Une politique-fiction qui doit bientôt paraître en Turquie évoque avec beaucoup d’humour une invasion des Etats-Unis par de jeunes nationalistes turcs, avec le concours d’extraterrestres, un roman anti-américain qui risque d’être un nouveau succès de librairie après le best-seller « Tempête de métal ».
« L’Amérique est à nous » va être distribué à partir du week-end en Turquie. Sur sa couverture, la statue de la Liberté porte une moustache, symbole machiste turc, et le drapeau américain est frappé de trois croissants, emblème des ultra-nationalistes turcs.
Le sujet du roman est farfelu : excédé par l’interventionnisme américain dans le monde et notamment après que des bateaux de guerre américains eurent franchi secrètement le Bosphore, à Istanbul, un jeune nationaliste turc reçoit lors d’une prière la visite d’un extraterrestre qui exauce son voeu de vouloir s’emparer de la superpuissance américaine grâce à un engin qui contrôle les esprits.
Mais la comédie ne fait que commencer car les occupants turquisent immédiatement le pays en organisant par exemple à la Maison Blanche des fêtes de « cig kofte », une sorte de steak tartare turc.
Le Turc est déclaré langue officielle et Madonna devient danseuse du ventre.
« Les sentiments anti-américains sont à la base de ce roman mais ce n’est pas un livre de guerre, car personne n’est tué », explique à l’AFP l’un des deux auteurs du livre, Erdogan Ekmekci.
Cet ancien agent commercial de 27 ans qui vit à Istanbul en est à son premier roman. Il ne cache pas que la « conjoncture » est très proprice à la publication de pamphlets anti-américains, mais déclare que son livre est en fait une « auto-critique » des Turcs et de leur mode de vie.
« La Turquie est mal dirigée par les Turcs qui dirigeront mal les Etats-Unis ce qui provoquera la fin de ce pays car nous y exportons nos problèmes et nos malheurs », dit-il.
Exemples des problèmes sociaux —de longues queues devant les hôpitaux— et une économie fragilisée par une mauvaise gestion où le pain se vend à 250 dollars.
« Nous avons pêché et blâmé le diable », ajoute le co-auteur du roman qui sera publié dans la foulée d’un autre livre, plus sérieux, qui relate une invasion de la Turquie par les Etats-Unis en 2007.
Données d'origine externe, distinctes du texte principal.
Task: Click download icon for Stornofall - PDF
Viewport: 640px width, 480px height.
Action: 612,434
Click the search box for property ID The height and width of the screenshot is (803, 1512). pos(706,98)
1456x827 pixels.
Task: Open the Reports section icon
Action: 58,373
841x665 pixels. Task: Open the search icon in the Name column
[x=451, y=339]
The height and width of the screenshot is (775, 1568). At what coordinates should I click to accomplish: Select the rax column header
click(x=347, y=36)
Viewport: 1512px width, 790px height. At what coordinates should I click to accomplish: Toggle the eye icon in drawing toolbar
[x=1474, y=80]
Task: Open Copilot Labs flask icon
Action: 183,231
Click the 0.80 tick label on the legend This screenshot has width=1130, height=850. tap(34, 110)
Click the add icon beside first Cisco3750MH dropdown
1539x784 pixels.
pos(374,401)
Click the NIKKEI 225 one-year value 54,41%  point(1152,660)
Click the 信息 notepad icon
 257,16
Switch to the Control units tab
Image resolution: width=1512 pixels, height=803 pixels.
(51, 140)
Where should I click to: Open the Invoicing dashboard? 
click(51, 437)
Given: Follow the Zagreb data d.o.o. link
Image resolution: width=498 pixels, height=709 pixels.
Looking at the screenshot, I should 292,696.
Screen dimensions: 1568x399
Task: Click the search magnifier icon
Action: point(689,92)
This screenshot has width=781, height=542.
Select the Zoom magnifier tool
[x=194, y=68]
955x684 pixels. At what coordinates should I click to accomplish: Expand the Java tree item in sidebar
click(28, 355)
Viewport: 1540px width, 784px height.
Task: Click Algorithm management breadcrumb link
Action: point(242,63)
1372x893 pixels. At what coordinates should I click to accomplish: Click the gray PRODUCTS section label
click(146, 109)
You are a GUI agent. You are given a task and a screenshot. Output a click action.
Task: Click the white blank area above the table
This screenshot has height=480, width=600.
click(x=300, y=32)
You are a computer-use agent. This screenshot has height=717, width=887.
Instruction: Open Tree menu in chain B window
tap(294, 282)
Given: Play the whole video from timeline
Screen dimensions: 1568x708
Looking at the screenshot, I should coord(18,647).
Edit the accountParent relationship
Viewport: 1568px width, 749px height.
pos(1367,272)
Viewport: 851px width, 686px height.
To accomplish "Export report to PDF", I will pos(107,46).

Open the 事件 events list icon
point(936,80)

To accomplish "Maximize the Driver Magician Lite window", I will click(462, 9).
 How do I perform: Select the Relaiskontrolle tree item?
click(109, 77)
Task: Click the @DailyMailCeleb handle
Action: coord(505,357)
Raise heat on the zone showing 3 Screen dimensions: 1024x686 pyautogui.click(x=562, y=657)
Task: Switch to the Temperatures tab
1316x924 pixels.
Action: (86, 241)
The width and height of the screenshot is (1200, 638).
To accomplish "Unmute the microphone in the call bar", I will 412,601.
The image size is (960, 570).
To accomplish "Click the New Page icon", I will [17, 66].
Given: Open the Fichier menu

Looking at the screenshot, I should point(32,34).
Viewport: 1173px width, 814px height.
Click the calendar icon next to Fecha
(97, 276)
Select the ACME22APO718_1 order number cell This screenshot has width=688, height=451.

« Tempête de métal » est devenu un best-seller avec plus de 110.000 exemplaires vendus.
Le roman a surtout le vent en poupe en raison des vifs sentiments anti-américains en Turquie depuis l’occupation de l’Irak en 2003 qui a provoqué de réelles tensions entre Ankara et Washington, alliés au sein de l’Otan.
L’anti-américanisme fait vendre ces temps-ci en Turquie et les éditions Akis envisagent de tirer à au moins 50.000 exemplaires cette deuxième fiction impliquant les Américains.
« Le milieu est propice », explique Adem Ozbay, un responsable de la maison d’édition.
Il regrette qu’un outrage au drapeau par des adolescents kurdes lors d’une fête kurde ait entrainé un mouvement de chauvinisme et de patriotisme.
« Nous avons voulu nous amuser et imaginer ce qui se produirait aux Etats-Unis si les erreurs commises ici se répétaient là bas, c’est du tragi-comique », dit l’éditeur.
A la fin du livre, les choses se gâtent et le héros principal est obligé de recourir au service d’extraterrestres pour revenir dans le temps, comme si rien ne s’était passé.